A.K.A. Waiting for Godot, the game.

Ian Ouellette + Nick Carbonara
Class: Introduction to Narrative Design - 2018
Instructor:  Clara Fernández-Vara    

The Golden Card is a card/board game created in a little over a week by
Ian Ouellette, Michael Cleary, and Nick Carbonara, and based on Samuel Beckett’s famous play Waiting for Godot. It’s exactly as absurd as it sounds.

Building a game that evoked a play in which some say “nothing happens” and where the ending isn’t very satisfying meant we had to rethink how a game could be structured. We approached this challenge by centering ourselves on the aesthetics of the original play, the feeling of waiting, and the desperation of having to come up with something to do. Sometimes this meant we had to negotiate between making the game fun and making it true to the original play.

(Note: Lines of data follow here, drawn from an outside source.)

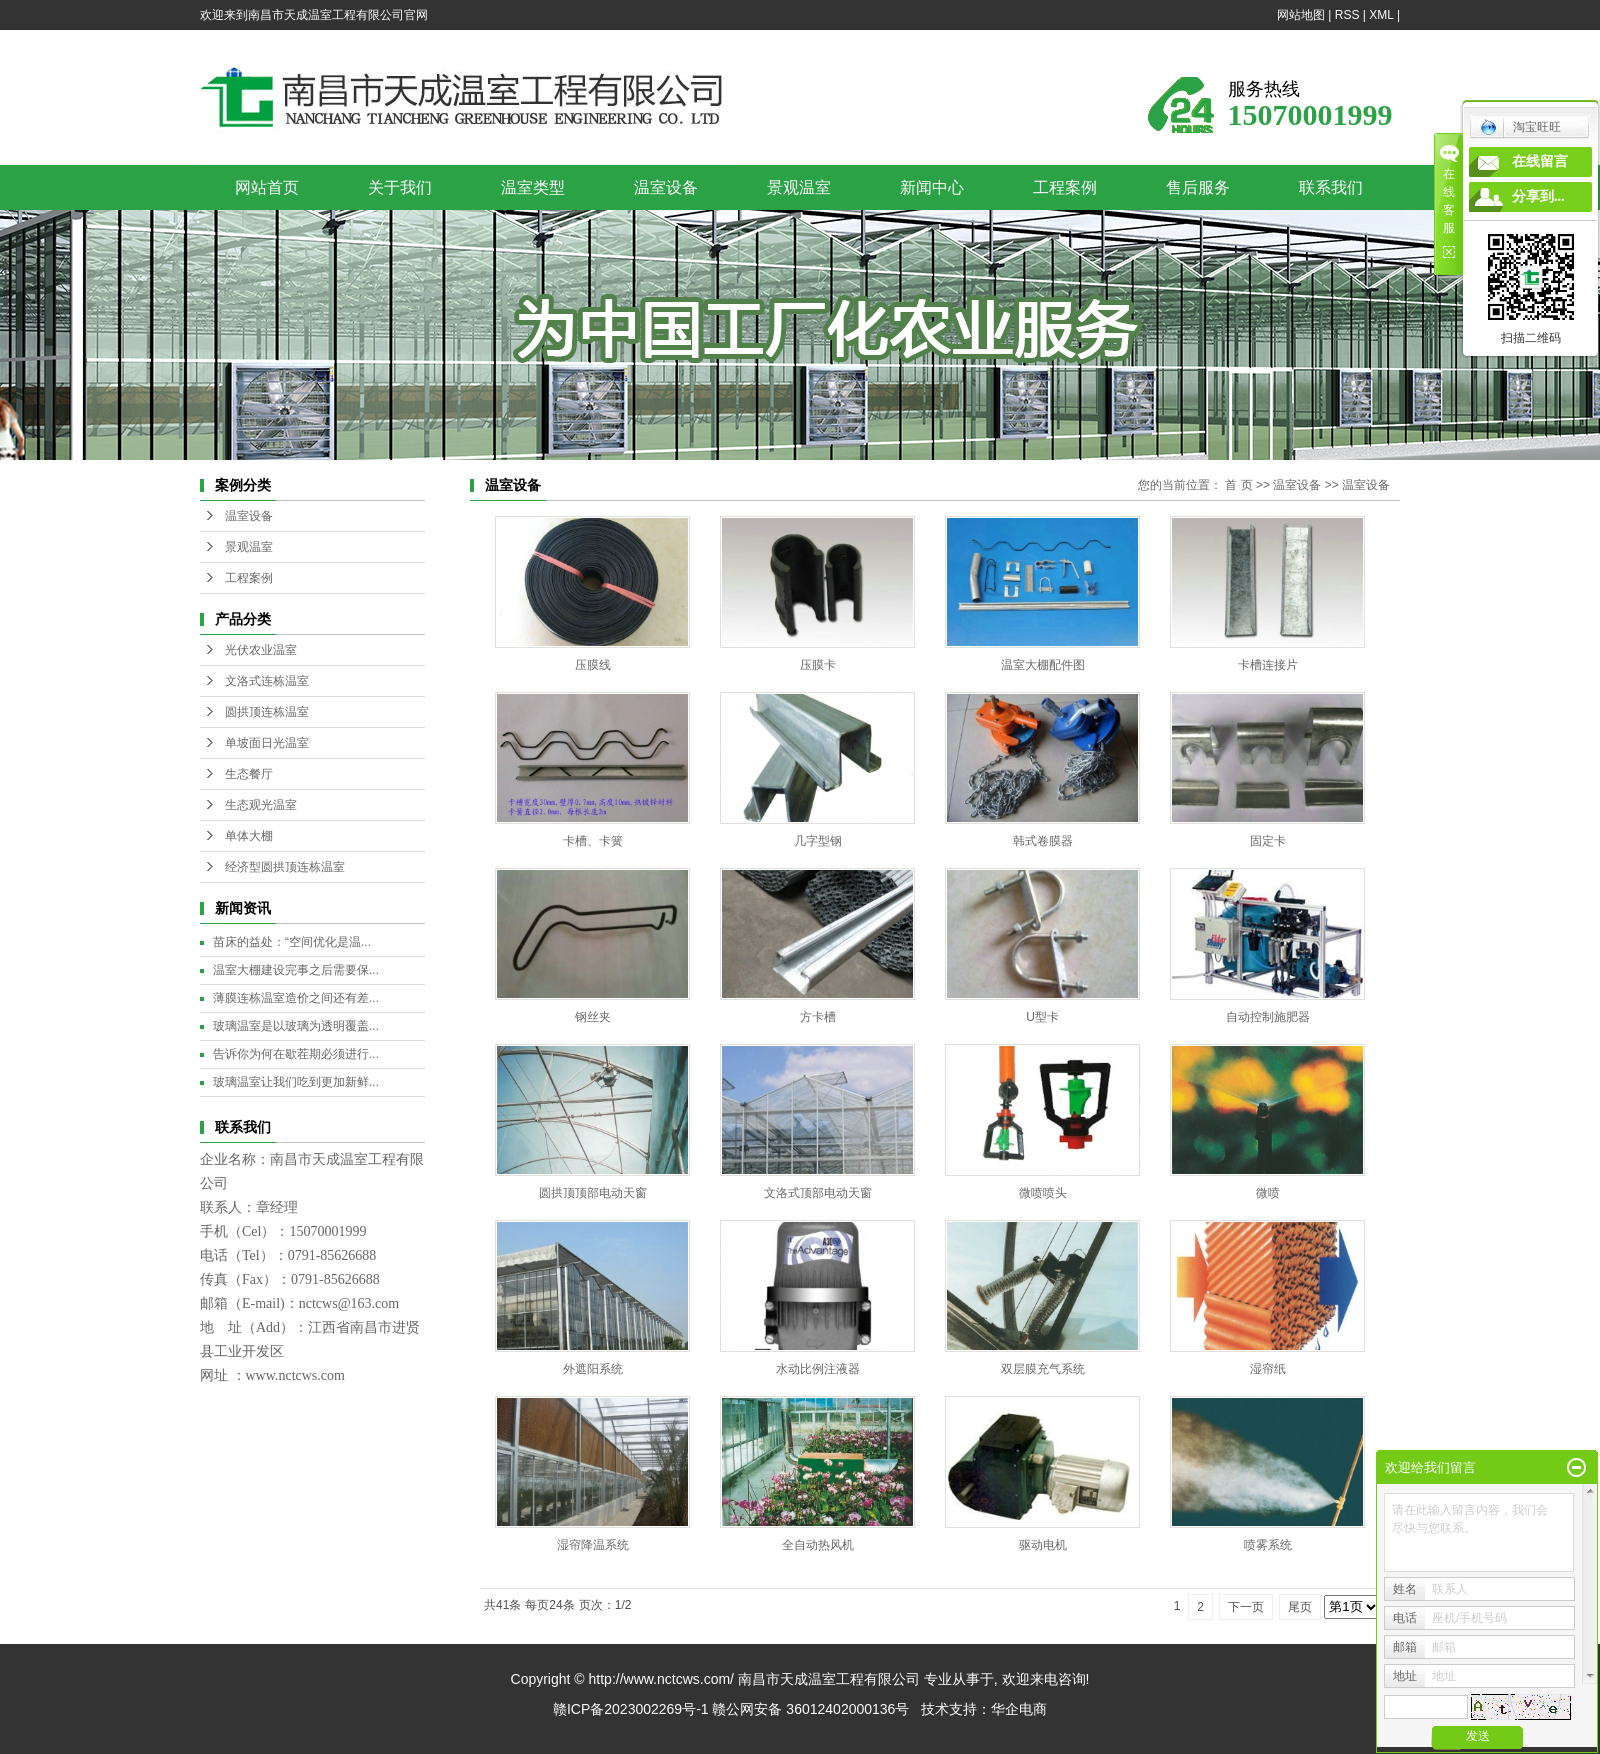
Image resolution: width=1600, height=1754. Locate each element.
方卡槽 (818, 1017)
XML (1381, 15)
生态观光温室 (261, 805)
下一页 (1246, 1607)
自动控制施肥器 (1268, 1017)
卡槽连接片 (1268, 665)
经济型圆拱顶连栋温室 (285, 867)
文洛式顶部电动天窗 (818, 1193)
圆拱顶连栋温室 (267, 712)
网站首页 (267, 187)
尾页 (1300, 1607)
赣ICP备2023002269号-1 (631, 1709)
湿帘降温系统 (593, 1545)
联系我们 (1331, 187)
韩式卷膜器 (1043, 841)
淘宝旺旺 (1520, 127)
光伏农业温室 (261, 650)
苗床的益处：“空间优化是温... (292, 942)
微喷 (1268, 1193)
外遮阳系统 (593, 1369)
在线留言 (1540, 161)
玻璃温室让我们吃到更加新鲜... (296, 1082)
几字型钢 (818, 841)
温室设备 (666, 187)
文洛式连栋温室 (267, 681)
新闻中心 (932, 187)
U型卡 (1042, 1017)
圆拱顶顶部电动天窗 (593, 1193)
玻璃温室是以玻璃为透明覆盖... (296, 1026)
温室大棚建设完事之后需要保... (296, 970)
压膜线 (593, 665)
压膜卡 (818, 665)
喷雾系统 (1268, 1545)
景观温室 (799, 187)
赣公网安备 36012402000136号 (810, 1709)
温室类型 (533, 187)
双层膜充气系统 (1043, 1369)
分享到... (1538, 196)
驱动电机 (1043, 1545)
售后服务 (1198, 187)
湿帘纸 (1268, 1369)
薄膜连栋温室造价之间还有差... (296, 998)
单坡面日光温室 (267, 743)
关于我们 (400, 187)
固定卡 (1268, 841)
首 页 (1238, 485)
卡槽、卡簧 (593, 841)
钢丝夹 (593, 1017)
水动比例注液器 (818, 1369)
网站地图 (1301, 15)
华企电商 (1019, 1709)
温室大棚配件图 (1043, 665)
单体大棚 (249, 836)
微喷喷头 (1043, 1193)
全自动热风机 (818, 1545)
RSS (1347, 15)
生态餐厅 (249, 774)
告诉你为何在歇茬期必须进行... (296, 1054)
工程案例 (1065, 187)
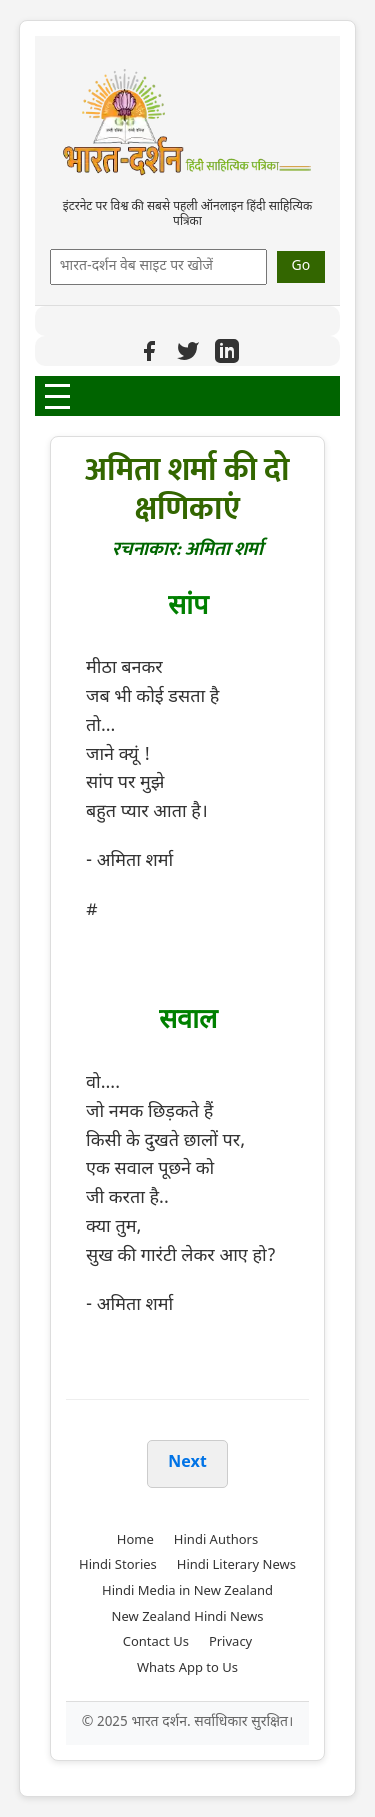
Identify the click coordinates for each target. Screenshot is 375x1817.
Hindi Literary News (236, 1565)
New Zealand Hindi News (188, 1617)
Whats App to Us (187, 1668)
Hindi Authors (216, 1540)
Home (135, 1540)
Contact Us (156, 1642)
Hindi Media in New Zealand (187, 1591)
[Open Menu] (57, 396)
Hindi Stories (118, 1565)
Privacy (230, 1642)
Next (187, 1463)
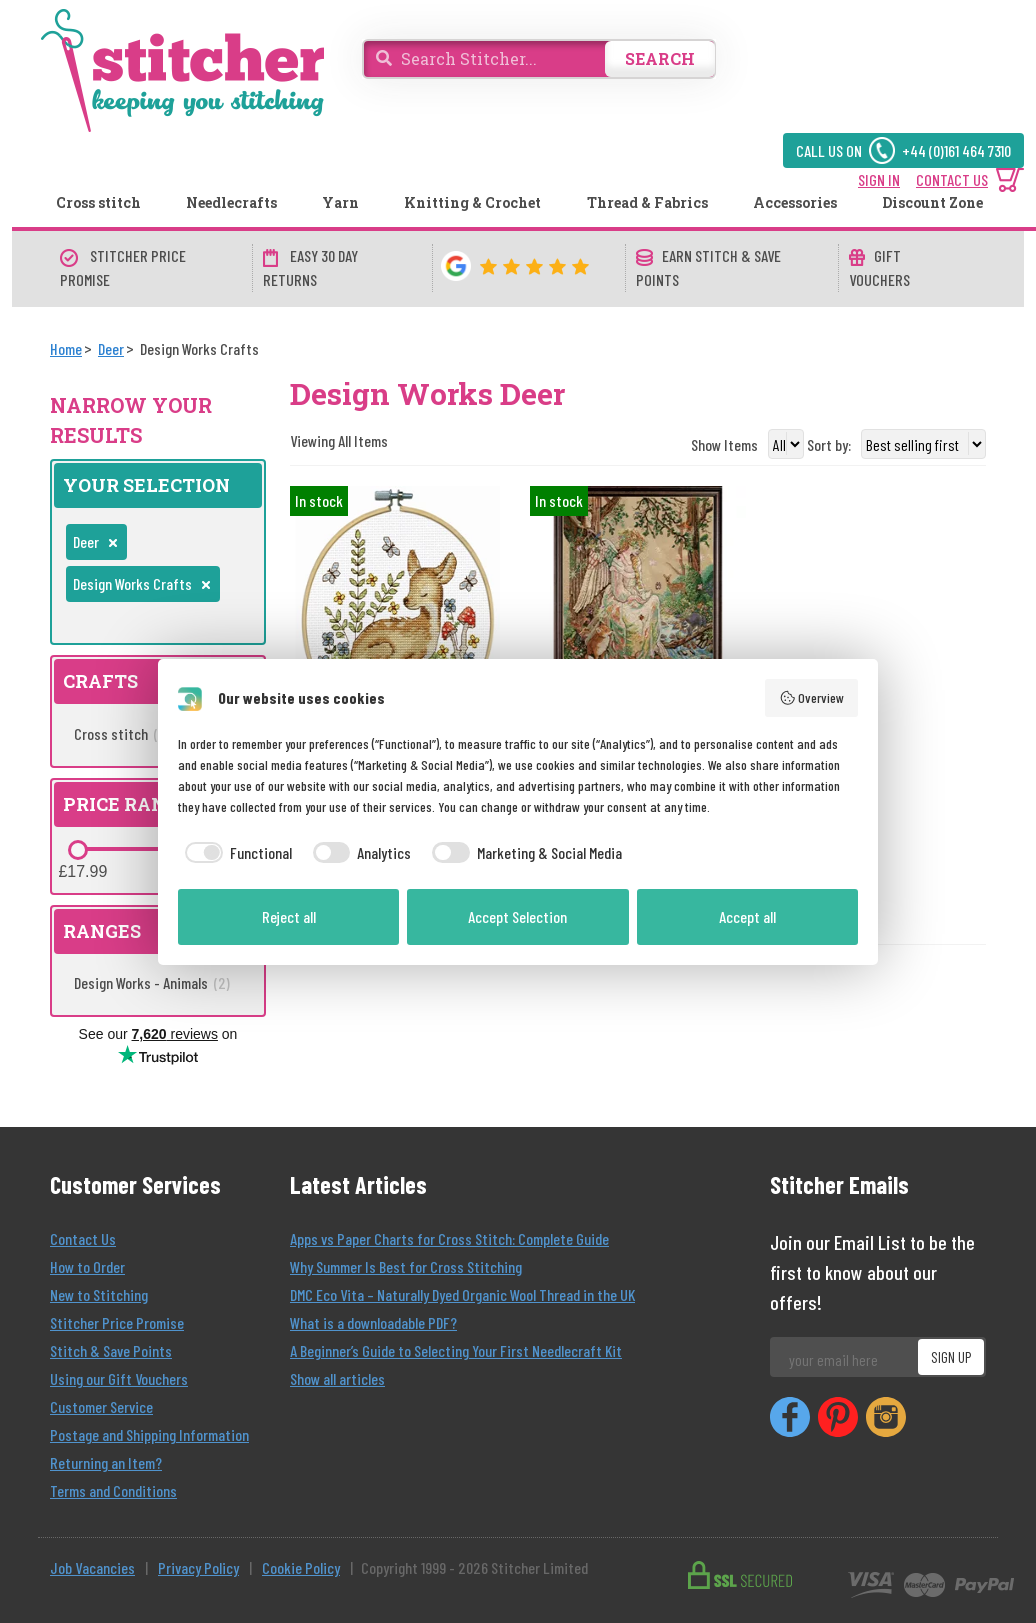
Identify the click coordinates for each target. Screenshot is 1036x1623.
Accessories (795, 202)
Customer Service (101, 1406)
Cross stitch (98, 202)
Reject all (289, 916)
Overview (812, 698)
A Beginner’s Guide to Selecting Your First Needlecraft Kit (456, 1350)
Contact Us (83, 1238)
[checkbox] (235, 853)
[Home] (66, 348)
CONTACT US (952, 179)
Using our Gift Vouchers (119, 1378)
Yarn (340, 202)
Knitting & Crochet (472, 202)
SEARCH (660, 58)
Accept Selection (517, 916)
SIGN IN (879, 179)
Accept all (747, 916)
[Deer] (111, 348)
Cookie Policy (301, 1567)
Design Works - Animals (152, 982)
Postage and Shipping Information (149, 1434)
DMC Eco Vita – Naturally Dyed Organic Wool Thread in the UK (462, 1294)
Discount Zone (932, 202)
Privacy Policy (198, 1567)
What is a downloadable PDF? (373, 1322)
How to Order (87, 1266)
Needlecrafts (231, 202)
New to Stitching (99, 1294)
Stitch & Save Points (111, 1350)
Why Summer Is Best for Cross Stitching (406, 1266)
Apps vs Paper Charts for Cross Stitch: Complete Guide (449, 1238)
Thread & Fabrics (647, 202)
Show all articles (337, 1378)
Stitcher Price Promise (117, 1322)
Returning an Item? (106, 1462)
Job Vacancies (92, 1567)
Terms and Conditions (113, 1490)
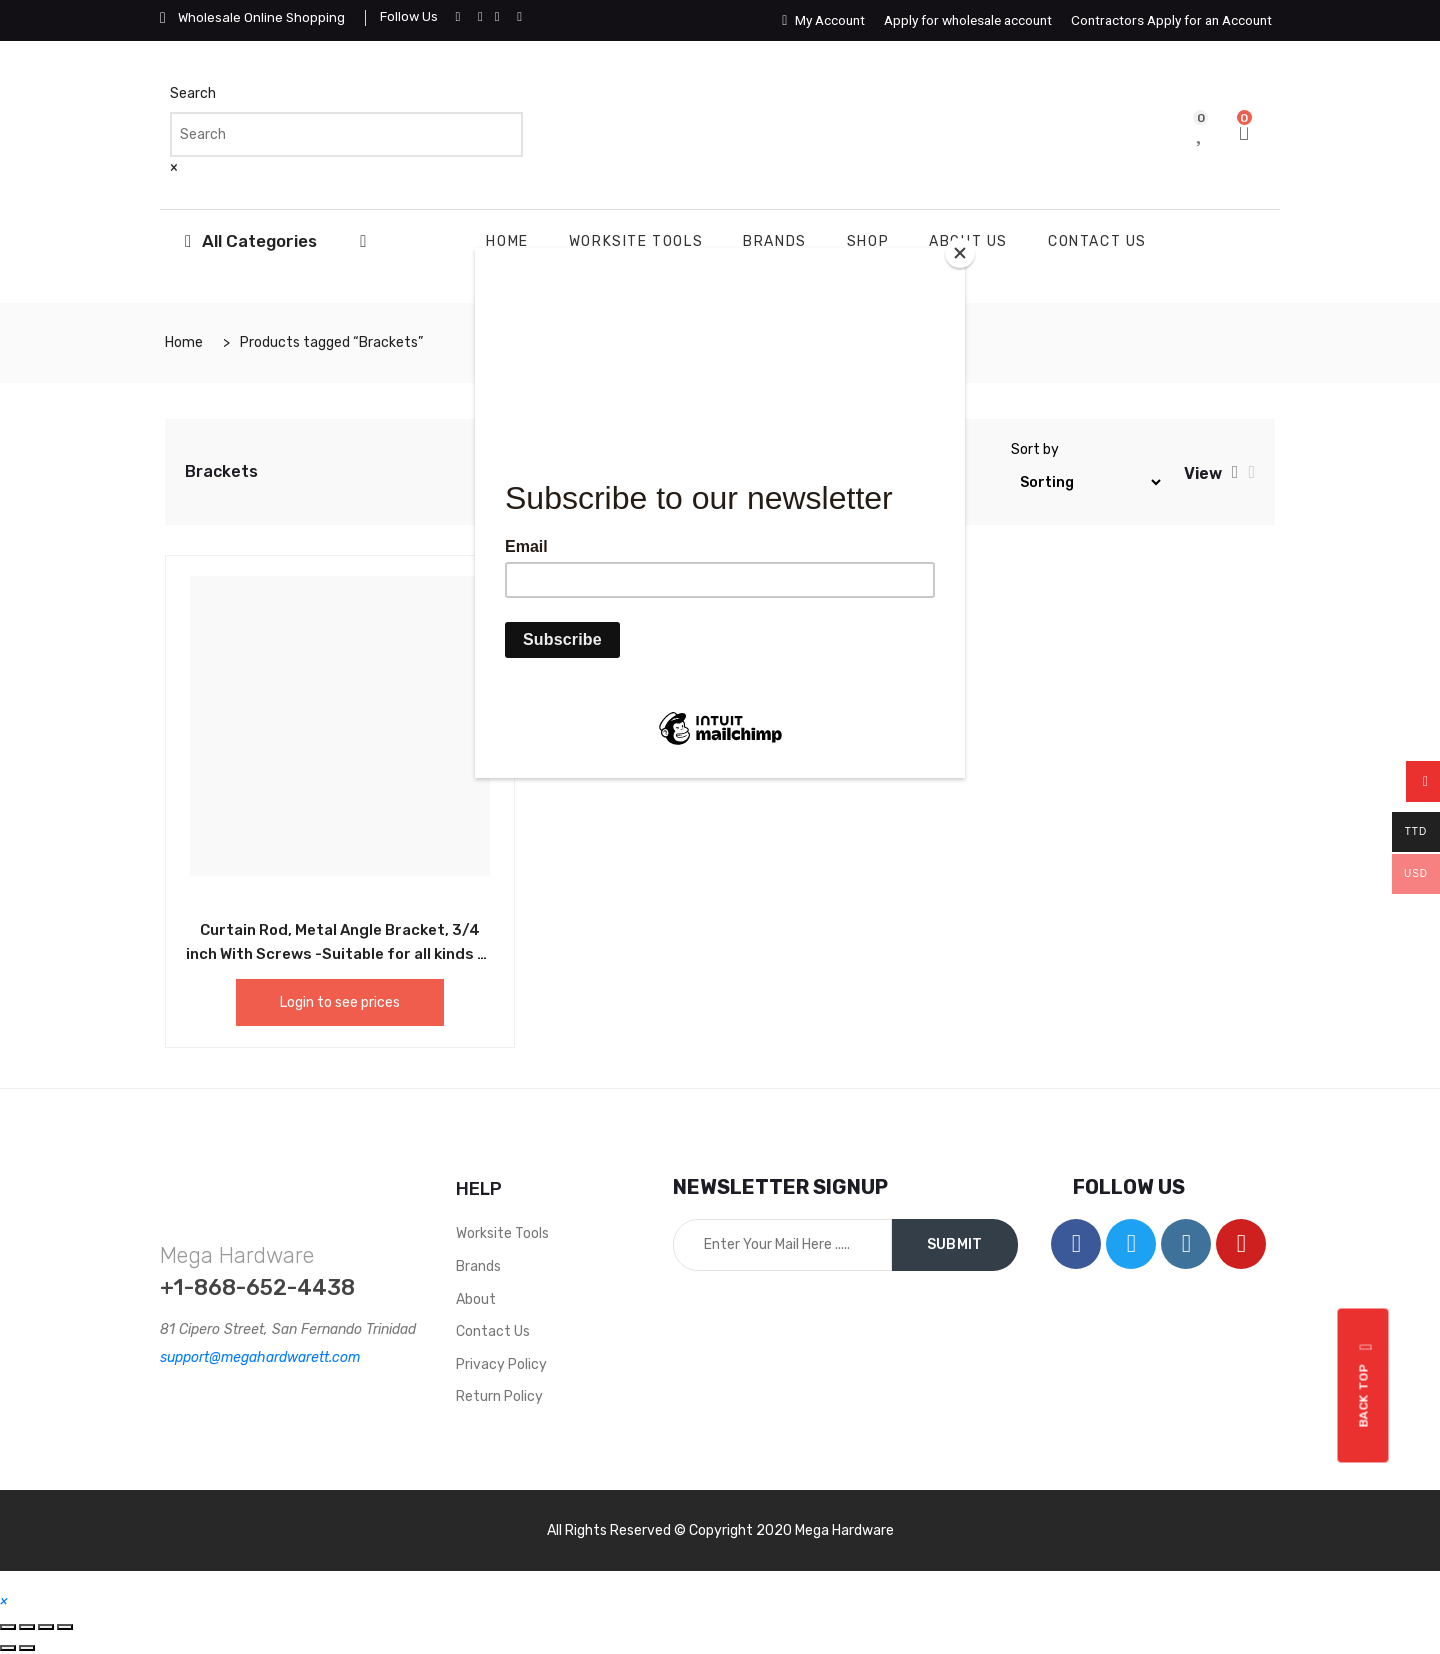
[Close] (960, 253)
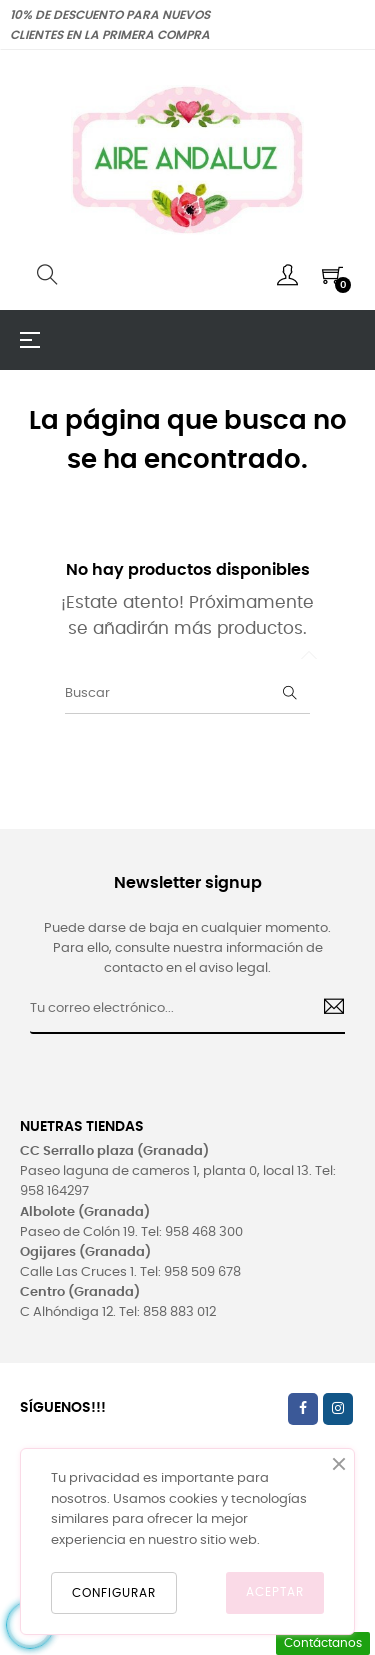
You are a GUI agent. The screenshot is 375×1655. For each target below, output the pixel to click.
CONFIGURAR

In the end, however, The Golden Card turned out to be fun, silly, and delightfully weird. Players have responded to the game in various ways, from sentiments like, “This is pretty cool and fun” to things like, “I feel like I’m slowly losing my mind.” We take that as the sign of a job well done.

To get a better sense of the game, take a gander at the following image gallery, and check below that for a brief synopsis of the rules, including the game’s special twist:

 

Rules Synopsis

The objective is to keep drawing cards from a series of decks until one player draws the Golden Card, the special in-game item that allows players to find out how the game ends. Until then, The Golden Card is quite literally a waiting game, where players draw Action Cards containing improv prompts that they must complete while the other players judge how well that player passed the time with their actions. Passing the time well means that players can keep the card containing a given improv prompt as a way to count their successes, but ultimately players discover this isn’t necessarily important. The Golden Card ultimately reveals that players must decide the winner based on anything they choose, resulting in an ending to a game that, much like Vladimir and Estragon’s wait for Godot in Beckett’s play, doesn’t end quite the way players might have wanted.